■ Task details: Take the lines from the beginning of the data below through the line holding "Про компанію (57, 2338)" and return exactly those.

[[ Information, beginning ]]

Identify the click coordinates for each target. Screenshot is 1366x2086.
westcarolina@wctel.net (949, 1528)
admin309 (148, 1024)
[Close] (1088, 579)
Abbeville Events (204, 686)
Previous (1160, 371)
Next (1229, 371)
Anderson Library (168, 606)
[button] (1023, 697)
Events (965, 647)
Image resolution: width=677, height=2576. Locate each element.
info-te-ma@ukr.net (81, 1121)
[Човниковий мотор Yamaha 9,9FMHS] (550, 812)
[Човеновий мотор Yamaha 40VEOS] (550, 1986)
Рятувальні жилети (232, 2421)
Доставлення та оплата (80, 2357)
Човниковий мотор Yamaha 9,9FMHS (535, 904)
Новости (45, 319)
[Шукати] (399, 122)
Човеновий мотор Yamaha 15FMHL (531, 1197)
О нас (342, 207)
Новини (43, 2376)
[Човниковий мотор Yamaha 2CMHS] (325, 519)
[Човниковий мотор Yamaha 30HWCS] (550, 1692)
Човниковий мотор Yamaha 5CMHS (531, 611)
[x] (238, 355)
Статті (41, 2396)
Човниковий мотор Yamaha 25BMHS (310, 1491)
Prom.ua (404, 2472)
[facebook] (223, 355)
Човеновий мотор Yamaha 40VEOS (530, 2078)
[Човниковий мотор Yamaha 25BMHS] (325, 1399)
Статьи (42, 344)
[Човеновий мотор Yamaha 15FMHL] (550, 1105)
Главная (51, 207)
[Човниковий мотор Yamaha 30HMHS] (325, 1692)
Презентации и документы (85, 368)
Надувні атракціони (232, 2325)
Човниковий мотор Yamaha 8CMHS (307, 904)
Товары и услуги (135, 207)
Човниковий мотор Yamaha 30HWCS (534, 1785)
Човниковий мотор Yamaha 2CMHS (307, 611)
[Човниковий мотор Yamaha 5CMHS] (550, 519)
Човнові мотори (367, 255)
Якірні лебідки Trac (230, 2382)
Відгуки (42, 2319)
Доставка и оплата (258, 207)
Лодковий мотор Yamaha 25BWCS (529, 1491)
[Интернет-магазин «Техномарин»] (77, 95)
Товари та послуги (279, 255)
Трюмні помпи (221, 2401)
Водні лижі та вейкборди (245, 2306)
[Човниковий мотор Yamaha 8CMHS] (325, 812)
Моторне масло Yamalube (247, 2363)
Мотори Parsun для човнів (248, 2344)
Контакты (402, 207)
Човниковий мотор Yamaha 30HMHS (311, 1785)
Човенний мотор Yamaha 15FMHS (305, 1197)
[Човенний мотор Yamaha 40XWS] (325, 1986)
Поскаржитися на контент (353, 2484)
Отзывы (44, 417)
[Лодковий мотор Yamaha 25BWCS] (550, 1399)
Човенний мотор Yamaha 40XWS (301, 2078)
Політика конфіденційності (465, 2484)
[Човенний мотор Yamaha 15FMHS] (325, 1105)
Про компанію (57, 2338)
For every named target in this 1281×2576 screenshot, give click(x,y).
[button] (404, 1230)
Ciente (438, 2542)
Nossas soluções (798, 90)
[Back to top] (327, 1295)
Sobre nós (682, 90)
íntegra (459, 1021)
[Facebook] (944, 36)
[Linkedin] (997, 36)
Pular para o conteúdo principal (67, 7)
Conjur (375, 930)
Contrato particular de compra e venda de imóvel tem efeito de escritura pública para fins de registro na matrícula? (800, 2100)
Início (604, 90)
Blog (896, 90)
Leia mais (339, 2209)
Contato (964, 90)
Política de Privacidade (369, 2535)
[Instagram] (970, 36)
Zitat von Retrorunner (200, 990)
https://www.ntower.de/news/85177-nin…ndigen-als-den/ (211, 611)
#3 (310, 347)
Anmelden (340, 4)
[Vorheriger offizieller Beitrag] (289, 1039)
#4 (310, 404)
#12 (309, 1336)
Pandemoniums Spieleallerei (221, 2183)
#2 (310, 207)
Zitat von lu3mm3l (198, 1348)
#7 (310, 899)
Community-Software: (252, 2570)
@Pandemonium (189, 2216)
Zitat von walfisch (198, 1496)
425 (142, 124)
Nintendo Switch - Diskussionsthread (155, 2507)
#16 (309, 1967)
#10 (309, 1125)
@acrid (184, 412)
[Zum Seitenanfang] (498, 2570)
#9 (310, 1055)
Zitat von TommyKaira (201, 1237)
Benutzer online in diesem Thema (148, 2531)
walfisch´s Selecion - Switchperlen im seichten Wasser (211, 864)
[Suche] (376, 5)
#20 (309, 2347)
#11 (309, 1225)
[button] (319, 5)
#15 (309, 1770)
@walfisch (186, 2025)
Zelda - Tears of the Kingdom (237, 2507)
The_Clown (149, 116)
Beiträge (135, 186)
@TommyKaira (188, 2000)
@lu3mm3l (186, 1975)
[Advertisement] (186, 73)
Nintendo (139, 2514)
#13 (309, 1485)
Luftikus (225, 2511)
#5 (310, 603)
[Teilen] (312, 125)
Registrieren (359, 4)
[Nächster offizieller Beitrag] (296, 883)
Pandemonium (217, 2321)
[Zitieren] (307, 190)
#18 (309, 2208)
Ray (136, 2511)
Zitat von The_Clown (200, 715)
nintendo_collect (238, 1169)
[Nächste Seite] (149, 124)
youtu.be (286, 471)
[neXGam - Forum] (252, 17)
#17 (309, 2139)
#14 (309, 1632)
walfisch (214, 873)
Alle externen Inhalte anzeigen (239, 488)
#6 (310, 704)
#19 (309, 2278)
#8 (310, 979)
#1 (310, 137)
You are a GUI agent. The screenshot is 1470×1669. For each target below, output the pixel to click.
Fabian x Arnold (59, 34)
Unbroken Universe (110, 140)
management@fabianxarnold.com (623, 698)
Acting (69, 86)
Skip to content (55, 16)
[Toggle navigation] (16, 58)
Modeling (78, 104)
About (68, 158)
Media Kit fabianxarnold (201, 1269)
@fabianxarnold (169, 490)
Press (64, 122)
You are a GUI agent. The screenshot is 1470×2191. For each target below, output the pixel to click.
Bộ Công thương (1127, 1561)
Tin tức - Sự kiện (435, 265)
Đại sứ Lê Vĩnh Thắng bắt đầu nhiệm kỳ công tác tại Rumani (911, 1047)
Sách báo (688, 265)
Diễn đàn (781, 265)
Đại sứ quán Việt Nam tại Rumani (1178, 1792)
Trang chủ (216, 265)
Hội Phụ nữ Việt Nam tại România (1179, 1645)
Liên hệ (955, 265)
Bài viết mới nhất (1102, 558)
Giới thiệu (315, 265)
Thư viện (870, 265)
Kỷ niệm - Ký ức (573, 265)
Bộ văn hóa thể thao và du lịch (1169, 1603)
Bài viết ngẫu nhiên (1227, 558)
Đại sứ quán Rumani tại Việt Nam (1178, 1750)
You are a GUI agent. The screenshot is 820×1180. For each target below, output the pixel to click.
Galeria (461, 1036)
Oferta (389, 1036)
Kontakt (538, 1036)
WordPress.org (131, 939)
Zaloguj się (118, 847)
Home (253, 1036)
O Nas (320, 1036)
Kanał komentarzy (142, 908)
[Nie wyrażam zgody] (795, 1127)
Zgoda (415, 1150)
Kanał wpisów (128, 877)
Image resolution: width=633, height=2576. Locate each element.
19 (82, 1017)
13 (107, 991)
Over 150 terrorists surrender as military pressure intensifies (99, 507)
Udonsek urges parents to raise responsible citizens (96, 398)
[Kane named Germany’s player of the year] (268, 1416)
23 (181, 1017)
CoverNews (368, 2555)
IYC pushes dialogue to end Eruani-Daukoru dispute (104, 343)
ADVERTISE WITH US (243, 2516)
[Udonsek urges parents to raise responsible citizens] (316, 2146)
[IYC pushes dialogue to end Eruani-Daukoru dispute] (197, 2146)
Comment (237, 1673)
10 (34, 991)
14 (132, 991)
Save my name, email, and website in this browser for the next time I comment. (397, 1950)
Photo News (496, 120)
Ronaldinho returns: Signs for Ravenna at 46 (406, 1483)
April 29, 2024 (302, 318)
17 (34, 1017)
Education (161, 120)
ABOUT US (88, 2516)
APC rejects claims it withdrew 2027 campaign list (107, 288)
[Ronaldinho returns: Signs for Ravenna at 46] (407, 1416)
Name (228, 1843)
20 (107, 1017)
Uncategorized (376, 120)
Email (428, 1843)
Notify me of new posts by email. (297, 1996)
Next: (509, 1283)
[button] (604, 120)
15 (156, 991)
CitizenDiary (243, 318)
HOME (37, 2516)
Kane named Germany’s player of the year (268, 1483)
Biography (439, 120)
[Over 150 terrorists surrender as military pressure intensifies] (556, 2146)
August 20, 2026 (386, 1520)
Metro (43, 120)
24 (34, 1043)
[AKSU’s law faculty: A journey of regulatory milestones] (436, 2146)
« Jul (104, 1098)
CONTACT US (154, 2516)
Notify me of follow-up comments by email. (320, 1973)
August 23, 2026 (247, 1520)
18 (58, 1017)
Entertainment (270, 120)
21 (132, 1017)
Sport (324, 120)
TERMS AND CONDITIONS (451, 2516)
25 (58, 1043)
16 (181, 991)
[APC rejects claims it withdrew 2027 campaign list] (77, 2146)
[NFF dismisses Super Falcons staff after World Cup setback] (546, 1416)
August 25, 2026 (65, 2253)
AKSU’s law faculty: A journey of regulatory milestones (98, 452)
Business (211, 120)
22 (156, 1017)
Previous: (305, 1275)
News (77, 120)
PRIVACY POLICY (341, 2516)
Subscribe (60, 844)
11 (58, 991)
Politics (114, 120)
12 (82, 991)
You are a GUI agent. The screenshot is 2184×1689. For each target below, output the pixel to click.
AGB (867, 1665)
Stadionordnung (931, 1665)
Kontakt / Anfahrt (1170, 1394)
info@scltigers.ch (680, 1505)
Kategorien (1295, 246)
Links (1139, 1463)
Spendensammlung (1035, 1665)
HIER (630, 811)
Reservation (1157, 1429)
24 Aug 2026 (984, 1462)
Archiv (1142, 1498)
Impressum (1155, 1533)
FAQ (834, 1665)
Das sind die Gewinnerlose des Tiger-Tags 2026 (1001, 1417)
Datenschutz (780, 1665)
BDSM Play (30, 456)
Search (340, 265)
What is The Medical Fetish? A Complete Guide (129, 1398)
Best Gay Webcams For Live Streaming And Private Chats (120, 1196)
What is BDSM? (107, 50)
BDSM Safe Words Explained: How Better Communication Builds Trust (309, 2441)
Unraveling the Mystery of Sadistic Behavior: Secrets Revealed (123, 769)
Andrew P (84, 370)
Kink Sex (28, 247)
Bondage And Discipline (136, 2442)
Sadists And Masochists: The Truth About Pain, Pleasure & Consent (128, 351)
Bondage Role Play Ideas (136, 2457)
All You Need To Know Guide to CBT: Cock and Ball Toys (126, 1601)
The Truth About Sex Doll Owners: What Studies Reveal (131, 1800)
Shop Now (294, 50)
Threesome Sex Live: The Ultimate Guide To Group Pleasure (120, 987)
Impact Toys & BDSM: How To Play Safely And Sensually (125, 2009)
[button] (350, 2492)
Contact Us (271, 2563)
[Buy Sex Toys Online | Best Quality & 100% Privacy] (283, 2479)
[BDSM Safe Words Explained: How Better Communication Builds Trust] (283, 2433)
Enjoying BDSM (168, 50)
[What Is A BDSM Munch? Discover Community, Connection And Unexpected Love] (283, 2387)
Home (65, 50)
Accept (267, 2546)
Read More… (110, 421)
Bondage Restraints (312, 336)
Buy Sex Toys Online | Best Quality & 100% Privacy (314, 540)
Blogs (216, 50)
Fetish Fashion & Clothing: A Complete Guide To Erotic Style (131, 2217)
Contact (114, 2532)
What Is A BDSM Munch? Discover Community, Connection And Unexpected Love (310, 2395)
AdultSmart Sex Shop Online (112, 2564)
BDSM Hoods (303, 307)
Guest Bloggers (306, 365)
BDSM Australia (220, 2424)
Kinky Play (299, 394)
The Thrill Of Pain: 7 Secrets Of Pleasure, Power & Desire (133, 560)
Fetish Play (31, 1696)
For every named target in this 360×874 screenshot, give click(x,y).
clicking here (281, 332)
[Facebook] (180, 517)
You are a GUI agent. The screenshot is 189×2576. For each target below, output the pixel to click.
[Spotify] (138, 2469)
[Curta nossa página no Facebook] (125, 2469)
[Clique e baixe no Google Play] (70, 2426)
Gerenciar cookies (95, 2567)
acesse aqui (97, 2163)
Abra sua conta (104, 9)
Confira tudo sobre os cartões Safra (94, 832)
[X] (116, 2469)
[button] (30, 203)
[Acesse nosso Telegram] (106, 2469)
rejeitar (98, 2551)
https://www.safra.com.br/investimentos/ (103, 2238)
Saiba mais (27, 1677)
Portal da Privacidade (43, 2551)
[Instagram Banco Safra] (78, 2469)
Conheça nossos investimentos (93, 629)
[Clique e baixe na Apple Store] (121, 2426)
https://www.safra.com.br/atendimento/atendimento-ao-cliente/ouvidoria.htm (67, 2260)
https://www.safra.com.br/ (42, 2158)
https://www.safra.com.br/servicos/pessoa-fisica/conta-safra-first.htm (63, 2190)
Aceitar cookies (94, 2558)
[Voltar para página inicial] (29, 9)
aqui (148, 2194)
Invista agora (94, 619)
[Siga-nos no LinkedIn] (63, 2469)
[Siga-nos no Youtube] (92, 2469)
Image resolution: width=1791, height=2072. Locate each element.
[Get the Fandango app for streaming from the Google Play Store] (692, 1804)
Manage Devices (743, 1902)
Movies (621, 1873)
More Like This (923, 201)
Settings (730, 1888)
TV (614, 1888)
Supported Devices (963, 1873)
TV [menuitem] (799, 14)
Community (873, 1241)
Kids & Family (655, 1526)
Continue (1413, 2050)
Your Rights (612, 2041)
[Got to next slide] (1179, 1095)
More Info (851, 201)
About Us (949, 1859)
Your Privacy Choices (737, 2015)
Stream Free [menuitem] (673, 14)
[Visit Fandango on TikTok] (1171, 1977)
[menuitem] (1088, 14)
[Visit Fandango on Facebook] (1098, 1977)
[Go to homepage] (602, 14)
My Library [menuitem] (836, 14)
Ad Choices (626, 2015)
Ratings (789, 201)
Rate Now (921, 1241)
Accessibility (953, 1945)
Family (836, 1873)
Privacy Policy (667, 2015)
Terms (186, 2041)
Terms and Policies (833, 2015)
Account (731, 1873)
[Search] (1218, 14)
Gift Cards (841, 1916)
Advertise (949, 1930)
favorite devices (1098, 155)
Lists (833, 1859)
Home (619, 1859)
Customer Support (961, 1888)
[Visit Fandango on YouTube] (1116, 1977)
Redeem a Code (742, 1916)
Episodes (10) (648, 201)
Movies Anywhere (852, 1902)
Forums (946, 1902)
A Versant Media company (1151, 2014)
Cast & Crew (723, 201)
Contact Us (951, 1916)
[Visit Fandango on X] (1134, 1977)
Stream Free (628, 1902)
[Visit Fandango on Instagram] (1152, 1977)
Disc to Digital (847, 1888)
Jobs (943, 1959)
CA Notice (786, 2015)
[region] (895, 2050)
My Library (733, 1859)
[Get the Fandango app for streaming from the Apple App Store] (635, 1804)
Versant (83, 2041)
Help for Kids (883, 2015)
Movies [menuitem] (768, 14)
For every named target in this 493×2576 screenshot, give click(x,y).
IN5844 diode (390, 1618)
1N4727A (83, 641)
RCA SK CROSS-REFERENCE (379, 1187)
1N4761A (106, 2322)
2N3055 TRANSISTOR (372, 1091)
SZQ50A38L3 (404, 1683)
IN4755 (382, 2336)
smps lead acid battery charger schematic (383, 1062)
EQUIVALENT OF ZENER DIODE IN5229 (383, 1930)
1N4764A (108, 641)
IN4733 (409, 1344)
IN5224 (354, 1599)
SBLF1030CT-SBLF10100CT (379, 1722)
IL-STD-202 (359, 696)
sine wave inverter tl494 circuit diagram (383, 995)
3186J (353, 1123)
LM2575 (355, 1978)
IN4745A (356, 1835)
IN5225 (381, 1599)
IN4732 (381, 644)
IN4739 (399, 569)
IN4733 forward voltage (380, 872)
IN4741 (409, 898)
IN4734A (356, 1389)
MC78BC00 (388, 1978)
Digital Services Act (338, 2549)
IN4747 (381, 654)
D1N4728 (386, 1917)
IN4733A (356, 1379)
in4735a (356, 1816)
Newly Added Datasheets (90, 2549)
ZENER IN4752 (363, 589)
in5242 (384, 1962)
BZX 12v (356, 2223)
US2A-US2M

[[ Information, end ]]

■ Completed task:
Identify the click coordinates for each target. Screenshot is 1366x2086.
westcarolina@wctel.net (949, 1528)
admin309 (148, 1024)
[Close] (1088, 579)
Abbeville Events (204, 686)
Previous (1160, 371)
Next (1229, 371)
Anderson Library (168, 606)
[button] (1023, 697)
Events (965, 647)
Image resolution: width=677, height=2576. Locate each element.
info-te-ma@ukr.net (81, 1121)
[Човниковий мотор Yamaha 9,9FMHS] (550, 812)
[Човеновий мотор Yamaha 40VEOS] (550, 1986)
Рятувальні жилети (232, 2421)
Доставлення та оплата (80, 2357)
Човниковий мотор Yamaha 9,9FMHS (535, 904)
Новости (45, 319)
[Шукати] (399, 122)
Човеновий мотор Yamaha 15FMHL (531, 1197)
О нас (342, 207)
Новини (43, 2376)
[Човниковий мотор Yamaha 2CMHS] (325, 519)
[Човниковий мотор Yamaha 30HWCS] (550, 1692)
Човниковий мотор Yamaha 5CMHS (531, 611)
[x] (238, 355)
Статті (41, 2396)
Човниковий мотор Yamaha 25BMHS (310, 1491)
Prom.ua (404, 2472)
[facebook] (223, 355)
Човеновий мотор Yamaha 40VEOS (530, 2078)
[Човниковий мотор Yamaha 25BMHS] (325, 1399)
Статьи (42, 344)
[Човеновий мотор Yamaha 15FMHL] (550, 1105)
Главная (51, 207)
[Човниковий мотор Yamaha 30HMHS] (325, 1692)
Презентации и документы (85, 368)
Надувні атракціони (232, 2325)
Човниковий мотор Yamaha 8CMHS (307, 904)
Товары и услуги (135, 207)
Човниковий мотор Yamaha 30HWCS (534, 1785)
Човниковий мотор Yamaha 2CMHS (307, 611)
[Човниковий мотор Yamaha 5CMHS] (550, 519)
Човнові мотори (367, 255)
Якірні лебідки Trac (230, 2382)
Відгуки (42, 2319)
Доставка и оплата (258, 207)
Лодковий мотор Yamaha 25BWCS (529, 1491)
[Интернет-магазин «Техномарин»] (77, 95)
Товари та послуги (279, 255)
Трюмні помпи (221, 2401)
Водні лижі та вейкборди (245, 2306)
[Човниковий мотор Yamaha 8CMHS] (325, 812)
Моторне масло Yamalube (247, 2363)
Мотори Parsun для човнів (248, 2344)
Контакты (402, 207)
Човниковий мотор Yamaha 30HMHS (311, 1785)
Човенний мотор Yamaha 15FMHS (305, 1197)
[Човенний мотор Yamaha 40XWS] (325, 1986)
Поскаржитися на контент (353, 2484)
Отзывы (44, 417)
[Лодковий мотор Yamaha 25BWCS] (550, 1399)
Човенний мотор Yamaha 40XWS (301, 2078)
Політика конфіденційності (465, 2484)
[Човенний мотор Yamaha 15FMHS] (325, 1105)
Про компанію (57, 2338)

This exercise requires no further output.